Peak Constitutional Amendment - XV


Posted On: Monday - March 30th 2020 6:02AM MST
In Topics: 
  History  Liberty/Libertarianism  Race/Genetics  Morning Constitutional

(Continued from Amendment XI, Amendment XII, Amendment XIII, and Amendment XIV.)



It's been almost 2 weeks since our last morning Constitutional - this whole site's been getting pretty irregular ...

As the last of 3 Yankee Occupation , errr, "Reconstruction" Amendments, Amendment 15 was ratified about a year after being submitted, with the 28th out of 37 States, Iowa, having voted yea in early February of 1870. The Southern States, being occupied, did not vote per the wishes of their populations.

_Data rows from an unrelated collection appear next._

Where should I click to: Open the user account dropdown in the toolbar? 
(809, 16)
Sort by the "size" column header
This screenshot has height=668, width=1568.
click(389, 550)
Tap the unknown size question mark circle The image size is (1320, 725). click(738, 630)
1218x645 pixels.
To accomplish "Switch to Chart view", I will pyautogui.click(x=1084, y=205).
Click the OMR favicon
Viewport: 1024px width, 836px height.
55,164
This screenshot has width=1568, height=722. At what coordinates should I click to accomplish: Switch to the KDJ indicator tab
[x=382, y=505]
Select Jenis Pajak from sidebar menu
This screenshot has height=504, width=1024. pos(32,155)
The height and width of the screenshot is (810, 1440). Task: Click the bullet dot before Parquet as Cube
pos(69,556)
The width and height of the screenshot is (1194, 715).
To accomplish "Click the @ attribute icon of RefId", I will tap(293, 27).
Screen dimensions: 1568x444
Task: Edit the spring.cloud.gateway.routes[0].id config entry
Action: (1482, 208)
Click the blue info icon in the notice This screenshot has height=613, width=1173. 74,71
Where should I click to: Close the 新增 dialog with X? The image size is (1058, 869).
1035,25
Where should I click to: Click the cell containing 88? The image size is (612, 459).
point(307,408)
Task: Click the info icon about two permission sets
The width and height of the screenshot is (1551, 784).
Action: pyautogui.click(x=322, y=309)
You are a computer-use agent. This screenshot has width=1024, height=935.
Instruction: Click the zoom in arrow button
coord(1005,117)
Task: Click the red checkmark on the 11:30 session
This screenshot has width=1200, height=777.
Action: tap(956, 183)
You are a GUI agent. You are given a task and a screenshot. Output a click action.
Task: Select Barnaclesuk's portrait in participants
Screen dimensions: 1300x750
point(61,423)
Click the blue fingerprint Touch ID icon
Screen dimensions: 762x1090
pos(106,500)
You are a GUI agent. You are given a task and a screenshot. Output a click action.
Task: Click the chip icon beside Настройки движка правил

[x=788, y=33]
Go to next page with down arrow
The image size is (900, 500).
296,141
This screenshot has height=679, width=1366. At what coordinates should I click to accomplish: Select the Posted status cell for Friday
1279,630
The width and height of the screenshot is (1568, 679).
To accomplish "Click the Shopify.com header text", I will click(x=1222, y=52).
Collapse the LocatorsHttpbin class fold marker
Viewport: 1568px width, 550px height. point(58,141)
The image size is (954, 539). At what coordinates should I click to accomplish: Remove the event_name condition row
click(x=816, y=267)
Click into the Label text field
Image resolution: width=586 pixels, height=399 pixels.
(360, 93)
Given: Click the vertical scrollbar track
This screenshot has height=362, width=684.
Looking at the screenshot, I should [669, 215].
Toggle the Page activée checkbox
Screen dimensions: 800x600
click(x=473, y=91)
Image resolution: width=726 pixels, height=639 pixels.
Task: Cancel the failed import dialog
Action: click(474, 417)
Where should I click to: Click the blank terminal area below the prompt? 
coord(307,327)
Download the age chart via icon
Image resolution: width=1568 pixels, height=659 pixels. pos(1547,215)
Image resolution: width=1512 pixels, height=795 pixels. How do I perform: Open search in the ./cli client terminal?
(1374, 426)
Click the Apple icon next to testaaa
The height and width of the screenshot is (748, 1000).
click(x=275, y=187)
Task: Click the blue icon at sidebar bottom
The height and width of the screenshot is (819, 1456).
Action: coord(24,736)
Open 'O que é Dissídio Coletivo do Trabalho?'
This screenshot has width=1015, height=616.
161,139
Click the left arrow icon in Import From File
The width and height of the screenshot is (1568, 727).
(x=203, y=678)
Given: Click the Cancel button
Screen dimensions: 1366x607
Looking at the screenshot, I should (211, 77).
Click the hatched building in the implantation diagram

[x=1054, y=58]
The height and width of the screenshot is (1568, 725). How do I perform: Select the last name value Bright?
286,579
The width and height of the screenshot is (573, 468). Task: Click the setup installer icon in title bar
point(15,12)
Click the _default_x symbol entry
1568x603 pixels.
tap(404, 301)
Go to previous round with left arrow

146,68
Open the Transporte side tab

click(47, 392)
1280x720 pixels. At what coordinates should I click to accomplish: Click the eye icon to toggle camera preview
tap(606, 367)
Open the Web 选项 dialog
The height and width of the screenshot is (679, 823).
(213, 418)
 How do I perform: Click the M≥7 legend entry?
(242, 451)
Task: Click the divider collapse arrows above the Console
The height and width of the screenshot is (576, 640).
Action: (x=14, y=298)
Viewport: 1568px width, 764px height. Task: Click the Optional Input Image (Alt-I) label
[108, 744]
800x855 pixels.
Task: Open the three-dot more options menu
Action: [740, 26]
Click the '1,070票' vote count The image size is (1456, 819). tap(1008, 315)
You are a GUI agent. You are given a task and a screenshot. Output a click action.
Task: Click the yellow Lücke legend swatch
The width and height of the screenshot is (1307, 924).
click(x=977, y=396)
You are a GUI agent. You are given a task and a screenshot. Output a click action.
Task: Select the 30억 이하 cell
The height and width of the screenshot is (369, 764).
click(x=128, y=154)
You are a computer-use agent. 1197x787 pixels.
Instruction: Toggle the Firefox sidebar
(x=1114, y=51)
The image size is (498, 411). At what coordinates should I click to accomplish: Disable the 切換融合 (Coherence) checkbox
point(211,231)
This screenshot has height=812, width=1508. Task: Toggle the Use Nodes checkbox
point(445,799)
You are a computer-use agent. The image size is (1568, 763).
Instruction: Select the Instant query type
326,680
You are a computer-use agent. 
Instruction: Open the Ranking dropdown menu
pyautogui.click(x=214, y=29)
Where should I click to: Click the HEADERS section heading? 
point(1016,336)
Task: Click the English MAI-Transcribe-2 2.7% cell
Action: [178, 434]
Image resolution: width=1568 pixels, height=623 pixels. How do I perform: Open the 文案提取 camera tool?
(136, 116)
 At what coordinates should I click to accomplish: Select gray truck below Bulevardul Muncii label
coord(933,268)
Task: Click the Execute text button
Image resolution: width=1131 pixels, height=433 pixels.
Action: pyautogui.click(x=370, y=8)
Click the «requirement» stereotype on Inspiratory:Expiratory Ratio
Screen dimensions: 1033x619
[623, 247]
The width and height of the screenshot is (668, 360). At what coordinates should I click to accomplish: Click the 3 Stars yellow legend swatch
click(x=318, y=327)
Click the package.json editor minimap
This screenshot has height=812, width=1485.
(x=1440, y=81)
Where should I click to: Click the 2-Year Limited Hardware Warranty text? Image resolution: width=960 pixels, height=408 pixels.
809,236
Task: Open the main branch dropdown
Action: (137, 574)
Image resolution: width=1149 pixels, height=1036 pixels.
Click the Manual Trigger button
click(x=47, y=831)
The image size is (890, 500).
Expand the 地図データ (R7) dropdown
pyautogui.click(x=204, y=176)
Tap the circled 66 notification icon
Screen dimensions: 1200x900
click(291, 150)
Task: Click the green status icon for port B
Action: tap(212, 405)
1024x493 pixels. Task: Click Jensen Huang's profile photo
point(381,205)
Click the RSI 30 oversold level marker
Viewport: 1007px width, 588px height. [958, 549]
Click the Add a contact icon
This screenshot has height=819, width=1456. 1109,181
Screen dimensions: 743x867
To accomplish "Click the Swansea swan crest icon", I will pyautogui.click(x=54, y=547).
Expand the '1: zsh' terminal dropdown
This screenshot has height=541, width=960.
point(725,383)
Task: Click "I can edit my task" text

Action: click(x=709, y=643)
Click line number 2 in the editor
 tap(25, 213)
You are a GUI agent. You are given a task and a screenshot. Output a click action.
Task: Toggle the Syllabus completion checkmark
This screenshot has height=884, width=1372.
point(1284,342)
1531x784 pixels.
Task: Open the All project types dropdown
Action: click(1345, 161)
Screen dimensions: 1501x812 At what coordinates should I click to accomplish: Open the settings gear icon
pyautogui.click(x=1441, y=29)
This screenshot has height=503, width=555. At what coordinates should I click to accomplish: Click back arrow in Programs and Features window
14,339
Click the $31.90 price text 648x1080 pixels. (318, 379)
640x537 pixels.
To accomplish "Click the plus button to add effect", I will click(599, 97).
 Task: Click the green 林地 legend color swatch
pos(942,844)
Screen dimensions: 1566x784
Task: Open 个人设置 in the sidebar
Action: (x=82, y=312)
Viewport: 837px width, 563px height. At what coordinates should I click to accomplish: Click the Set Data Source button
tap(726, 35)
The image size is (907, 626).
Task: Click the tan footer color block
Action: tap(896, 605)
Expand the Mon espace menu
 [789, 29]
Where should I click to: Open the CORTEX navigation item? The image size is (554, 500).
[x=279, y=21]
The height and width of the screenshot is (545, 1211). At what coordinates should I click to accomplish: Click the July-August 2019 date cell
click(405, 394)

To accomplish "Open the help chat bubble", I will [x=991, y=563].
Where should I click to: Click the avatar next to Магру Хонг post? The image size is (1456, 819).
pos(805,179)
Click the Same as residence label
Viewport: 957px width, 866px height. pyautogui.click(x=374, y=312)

This one is at least plain and simple, seemingly allowing no loopholes (hahaaa, then came Earl Warren and the 1960s). It could have had the word "solely" before "by race" to clarify, in my opinion, that this is the ONLY thing the amendment is about. It probably should have used the wording "former condition of slavery" rather than "previous condition of servitude", as that was what it was written about, not former criminal convicts.

On the face of it, sure, why not? The Blacks freed from slavery were given their due rights as Americans by Amendment XIV, so why not the right to vote, as granted to everyone else? Wait, the right to vote was NOT granted to everyone else. It was not a given that every citizen could vote. That was up to the various States themselves, and not specified in the Constitution. Bill of Rights Amendment X says this power is left to the States (or the people, but how would the latter work out?)

Although written with purported good intentions, though I'm not so sure it was, the more I think about it, Amendment XV was another usurpation of the rights of the States. It does NOT sound right to bar people of a different race from voting, but perhaps the States may have known better. As with other restrictions on voting rights, and there were many back then, these should have been left up to the States themselves. During the "Reconstruction", the politicians of the North had no problem ditching States' rights, the war itself being a good example for them, in the name of sticking it to the South.

As we've been doing, Peak Stupidity has again looked at the Constitution Center site's interpretation page. You get what you'd expect in the current era, a PC version with absolutely no argument on the States' rights side. There's this little gem:
The constitutional meaning of the Civil War was reflected in these three amendments...
"The Constitutional meaning of the Civil War"? Uh, no. These two interpreters really ought to do more studying in their endowed chairs at their universities, as States' rights was more the Constitutional meaning of that war, and it and the South were defeated. The moral cause for the elimination of slavery in America is a good one, but if the 13 States of the Confederacy wanted out, nothing in the Constitution prevented them from leaving.

Then the authors go on to explain the disenfranchisement of Blacks in the South from 1890 until the 1960s. Their use of the literacy requirements as one of their examples is a pretty lame argument. Would that not disenfranchise many White people too? "Yeah, but it was aimed at Blacks, the majority who couldn't read and write" would be their retort. Exactly, and just like the Whites who couldn't read and write, perhaps they shouldn't be voting! It's not my call. It should have been, and should still be, the call of the government of Georgia, Montana, Texas, New Hampshire, etc.

What came along an even half-century later was Amendment XIX on voting rights for women. The rights of the various States to determine who is allowed to vote had been usurped once, so why not keep going? The writers then go on about a whole bunch of ways Amendment XV, along with XIV often, was used 90-100 years later, by the Socialist Earl Warren Supreme Court, to bolster arguments for all the unfair and unconstitutional civil rites laws.

I am not happy with the lame-ass one-sided interpretations on the Constitution Center as of now. The site is well-organized though and is still a good resource.

At first glance, Amendment XV was an obvious move. As usual with these things, it was bound to be interpreted in all manner of unconstitutional ways. The writers may naively have not expected that. Worse though, this one was a blatant power grab by the Federal Government. Peak Stupidity gives 1 thumb down and one remains sideways in order to help us catch a ride home ... got kinda overextended on this morning's Constitutional.